Could not resolve host: xxxxxxxx.$awsregion.$awsdomain
1. Run the following commands to verify that the /etc/yum/vars directory defines the custom yum variables. The directory must include the variables awsdomain and awsregion. In the following example command, replace us-east-1 with your instance's AWS Region.
$ cat /etc/yum/vars/awsregion
us-east-1
$ cat /etc/yum/vars/awsdomain
amazonaws.com
2. Run the following command to verify the DNS resolution of your instance. The instance must resolve the domain name of the Amazon Linux repositories.
$ dig amazonlinux.us-east-1.amazonaws.com
$ dig repo.us-east-1.amazonaws.com
$ dig al2023-repos-us-east-1-de612dc2
Queries to the Amazon-provided DNS server at the 169.254.169.253 IPv4 address and the fd00:ec2::253 IPv6 address succeed.
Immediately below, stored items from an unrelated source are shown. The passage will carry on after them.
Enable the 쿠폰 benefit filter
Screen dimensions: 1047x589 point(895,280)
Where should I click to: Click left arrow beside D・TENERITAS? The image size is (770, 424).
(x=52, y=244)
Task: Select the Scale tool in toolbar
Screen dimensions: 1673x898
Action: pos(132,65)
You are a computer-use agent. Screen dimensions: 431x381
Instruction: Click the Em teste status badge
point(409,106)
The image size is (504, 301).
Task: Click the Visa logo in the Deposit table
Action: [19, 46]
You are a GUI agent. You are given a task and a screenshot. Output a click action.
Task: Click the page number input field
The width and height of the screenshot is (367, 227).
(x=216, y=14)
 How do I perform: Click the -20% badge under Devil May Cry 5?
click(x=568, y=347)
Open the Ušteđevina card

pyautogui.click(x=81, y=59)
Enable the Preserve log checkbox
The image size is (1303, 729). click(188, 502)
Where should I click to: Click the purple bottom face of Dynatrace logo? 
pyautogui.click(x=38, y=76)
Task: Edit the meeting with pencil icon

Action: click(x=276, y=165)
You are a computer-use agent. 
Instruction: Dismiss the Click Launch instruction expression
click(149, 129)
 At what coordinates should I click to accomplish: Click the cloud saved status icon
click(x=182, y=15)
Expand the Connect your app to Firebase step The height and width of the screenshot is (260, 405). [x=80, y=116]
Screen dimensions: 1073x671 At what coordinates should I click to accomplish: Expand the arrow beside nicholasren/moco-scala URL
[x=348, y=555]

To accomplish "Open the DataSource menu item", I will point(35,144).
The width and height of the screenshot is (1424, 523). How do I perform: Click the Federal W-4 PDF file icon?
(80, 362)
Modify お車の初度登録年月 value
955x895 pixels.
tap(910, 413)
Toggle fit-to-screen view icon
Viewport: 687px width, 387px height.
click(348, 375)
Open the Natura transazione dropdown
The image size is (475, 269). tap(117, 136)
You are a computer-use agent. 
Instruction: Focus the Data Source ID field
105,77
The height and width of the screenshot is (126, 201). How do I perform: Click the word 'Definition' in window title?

Queries to the Amazon-provided DNS server at the reserved IP address at the base of the VPC IPv4 network range plus two also succeed. The IPv6 address is accessible only on Nitro-based EC2 instances.
HTTP Error 407 - Proxy Authentication Required
HTTP Error 407 occurs if your proxy can't complete the request because yum or dnf doesn't have proper authentication credentials for your proxy server. To configure yum or dnf to use a proxy, modify the /etc/yum.conf file with the following parameters:
Amazon Linux 1 and Amazon Linux 2 : /etc/yum.conf
Amazon Linux 2023 : /etc/dnf/dnf.conf
proxy=http://proxy-server-IP-address:proxy_port
proxy_username=proxy-user-name
proxy_password=proxy-password
Resolving timed out after 5000 milliseconds
Run the following command to verify that the /etc/resolv.conf file has the correct IP for your DNS server:
cat /etc/resolv.conf
nameserver YourDNSIP
You can modify the time-out period of 5000 milliseconds by modifying the timeout value in the yum configuration file. For more information, see yum.conf on the linux.die.net website.
To check the query time using dig, run the following command:
$ dig repo.us-east-1.amazonaws.com | grep time
For Amazon Linux 2023, modify the time out period by changing the metadata_expire value in /etc/yum.repos.d/amazonlinux.re.